Defiant Brierley narrowly clings to GPG board seat

A defiant Sir Ron Brierley has come out swinging after narrowly surviving what amounted to a no-confidence vote at the GPG annual meeting in Auckland.

BUSINESSDESK: A defiant Sir Ron Brierley has come out swinging after narrowly surviving what amounted to a no confidence vote at the GPG annual meeting in Auckland.

Of the 898 million votes cast, only 12 million separated the 50.75% and against (49.25%) his re-election as a non-executive director of the company he took over in 1990.

Immediately after the poll, which he acknowledged as rare and one of the closest in his long corporate experience, the 74 year old lambasted the institutional shareholders who tried to oust him.

"I don't have a lot of respect for institutions, I certainly don't have a lot of respect for some of them here in Auckland."

In a 15-minute address supporting his re-election, Sir Ron took shareholders down memory lane with a potted history of his involvement in GPG which included late night calls from Robert Maxwell, the late British media baron, about the value of his investment.

He described Kiwi investors as "fair weather friends" who done "wonderfully well" from GPG. Those who paid the 45 cent entry price could now boast returns of 86 cents a share, he says.

Given that GPG had to comply with corporate regulations in the UK, Australia and New Zealand, he said accusations of poor governance were a myth.

"It's a complete furphy that there was any failures on GPG's part."

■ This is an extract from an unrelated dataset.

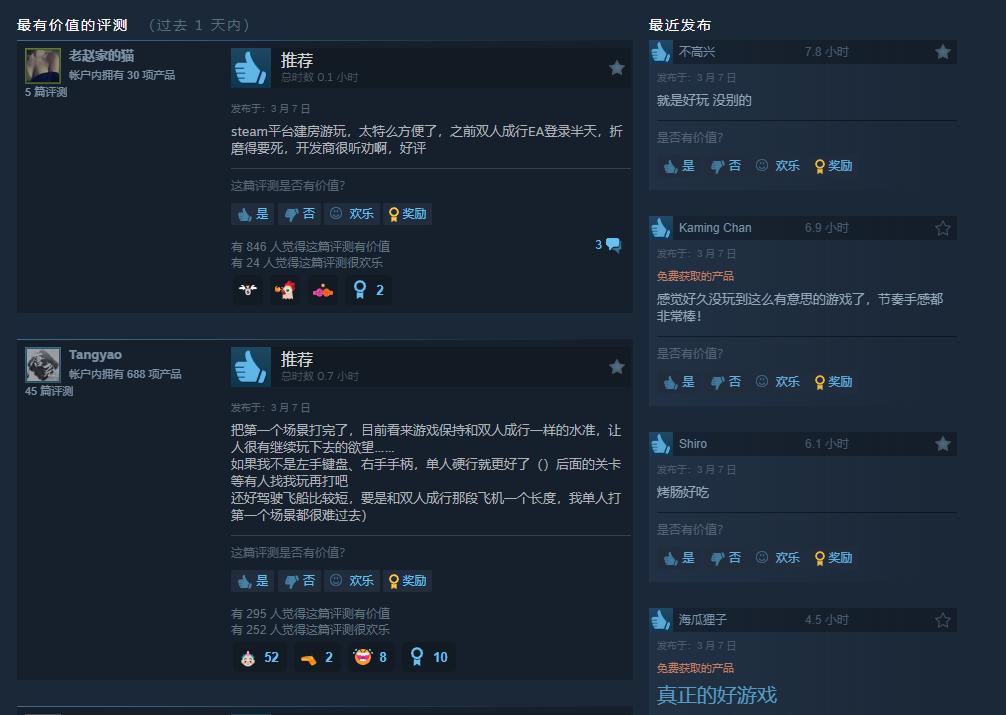Click Tangyao's avatar thumbnail
The width and height of the screenshot is (1006, 715).
[43, 365]
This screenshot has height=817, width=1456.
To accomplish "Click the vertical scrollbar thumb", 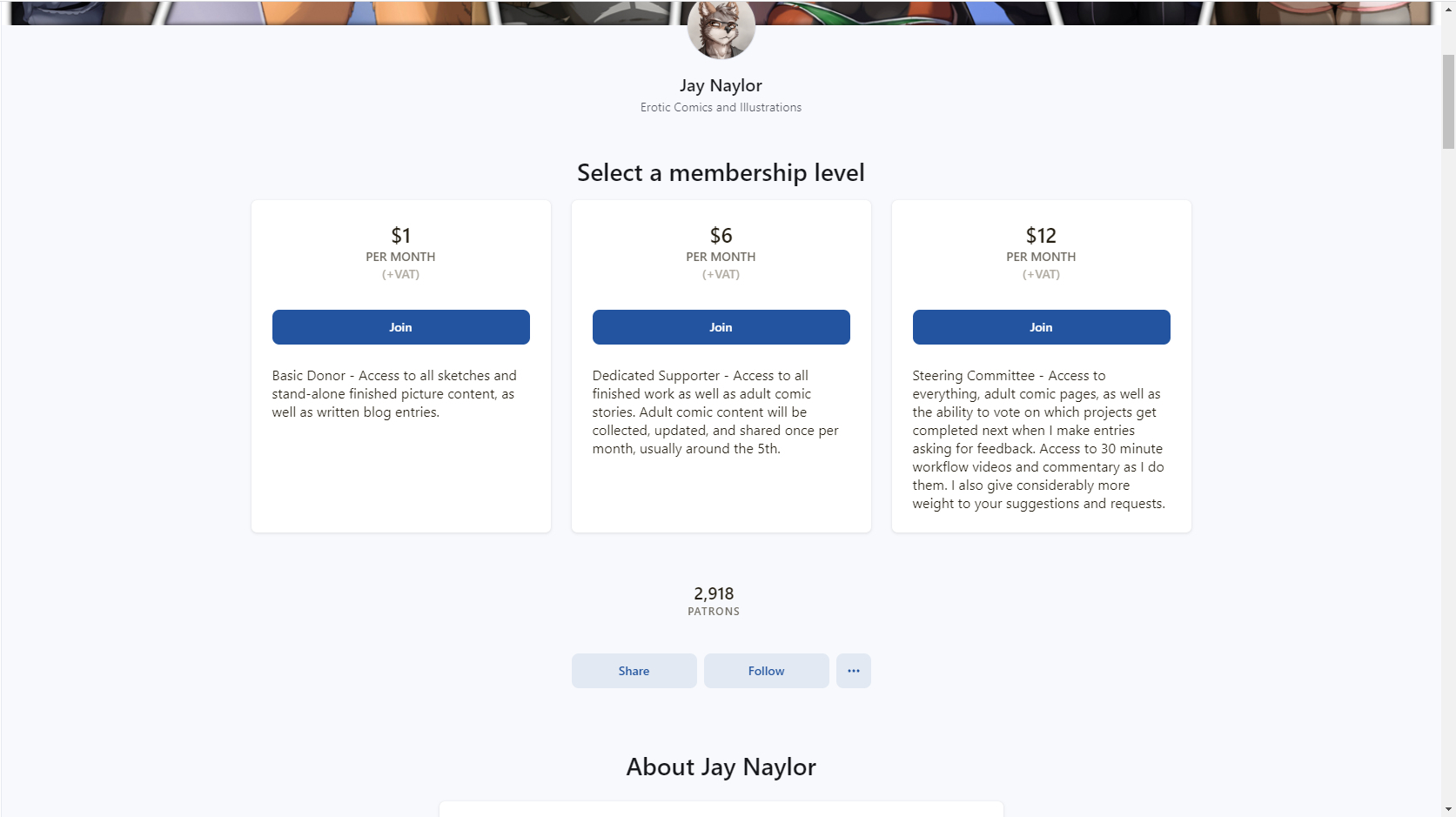I will pos(1448,100).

The move to oust Brierley was led, publicly at least, by the New Zealand Shareholders Association and chairman John Hawkins told Sir Ron that when the going got tough "you appeared to run out of choices" and appeared to have "lost the plot" on strategic direction".

Sir Ron rejected Mr Hawkins' claim that he'd failed to attend 30% of GPG's board and committee meetings in 2011.

"I've missed one genuine Board meeting in 22 years" said Sir Ron, "so thank you for the baseless slur."

Asked about his willingness to continue as a director after facing such resentment, Sir Ron said he was "doing the right thing" by the company.

Besides, as the owner of 51 million GPG shares, "why wouldn't I want to carry on?"

For shareholders though, GPG's outlook remains uncertain as it continues to wind down.

Chairman Rob Campbell says there's market "uncertainty" about the value of GPG's remaining assets, and he couldn't indicate the timing, method, or amount of future capital returns although arrangements are being made to commence a share buyback.

Mr Campbell said he was "very aware of the frustration" of many shareholders that the winding up process was not proceeding faster, but "the lack of decisive direction on many critical matters, along with a culture of non-accountability at board level" have left a difficult legacy.

The outcome, he said, was very difficult to predict when one is dealing with a group of individually mainly sound assets, some very good assets and a couple of big liabilities, mixed with a poor structure and control.

"This is known in corporate finance as the Pat Lam theorem."